Tyler has a roommate, Aidan (Tate Ellington), who was apparently obtained from the Bureau of Annoying Roommates. He starts out by saying all the things to Tyler that the audience is thinking (mainly telling him he is a self-involved jerk), propels the plot with a preposterously stupid idea, and then hangs around because there’s no convenient way of getting him out of the movie. After 30 minutes of Aidan, you’re ready for him to be painlessly destroyed. By the 45-minute mark, you’re ready to negotiate on the painless part. But without Aidan there to goad Tyler into hitting on Ally Craig (Emilie de Ravin, TV’s Lost) in the dumbest revenge scheme ever concocted, there’s no plot. You see, Aidan has discovered that Ally is the daughter of Sgt. Neil Craig (Chris Cooper), the cop who roughed-up Tyler and tossed the pair of them in the pokey. Wouldn’t it be a hoot if Tyler seduced Ally to get back at her old man?
Thanks to a shared taste in high-school-level profundity (“What are you undecided about?” Response: “Everything”), Ally proves a fairly easy mark, but then she, too, is damaged, having seen (in the movie’s opening scene) her mother shot by muggers on a subway platform back in 1991. It follows as the night the day that Tyler actually falls in love with her, thereby neatly setting up the required next-to-last reel of true love not running smoothly, since the truth of how the relationship started is bound to come out.
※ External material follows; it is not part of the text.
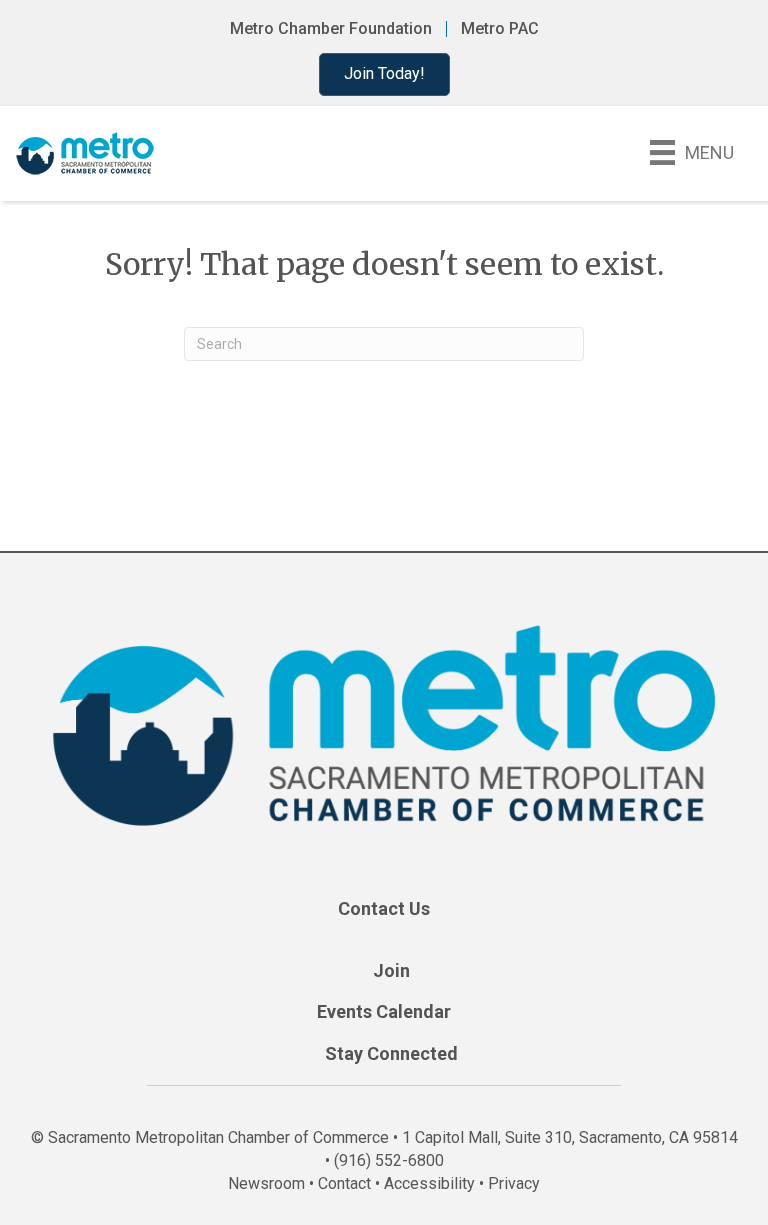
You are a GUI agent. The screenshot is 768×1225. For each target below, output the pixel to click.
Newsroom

There are all manner of plot embellishments—mostly involving strained relationships with fathers. However, Tyler has problems not just with his filthy rich and nonspecifically powerful father’s (Pierce Brosnan) coolly indifferent attitude toward him, but also with his precocious, slightly misfit little sister (Ruby Jerins, Shutter Island). Ally’s father is too controlling. People get slapped, a fire extinguisher gets thrown, threats are exchanged, relationships are damaged—until finally everybody turns out to be better than you think they are and things are on an even course. Ah, but then comes the twist.
Tyler goes to meet his father (who is delayed, as typical) at his very lofty (hint) skyscraper office, where he learns (via a screensaver slide show) how very devoted dad really is. Meanwhile, little sister’s teacher writes the date on the blackboard and hits us with one of those moments (usually played for laughs as in Time Bandits (1981)) where someone on shipboard moves out of the way so we can see a life-preserver labeled “S.S. Titanic” hanging behind them. Yes, it’s September 11, 2001, and Tyler is on the 90-somethingth floor of a skyscraper. Oh, which one can it be? Yes. The camera moves away from the building and the screen goes black. Funny thing is, I might have been impressed with the tasteless chutzpah on display here had it stopped there. But no, we’re in for minutes of aftermath footage, mostly concentrating on the emotions of Tyler’s surviving friends and family, making it appear that the tragedy is really all about him—and Aidan getting “Tyler” tattooed on his arm. Ye gods. Rated PG-13 for violence, sexual content, language and smoking.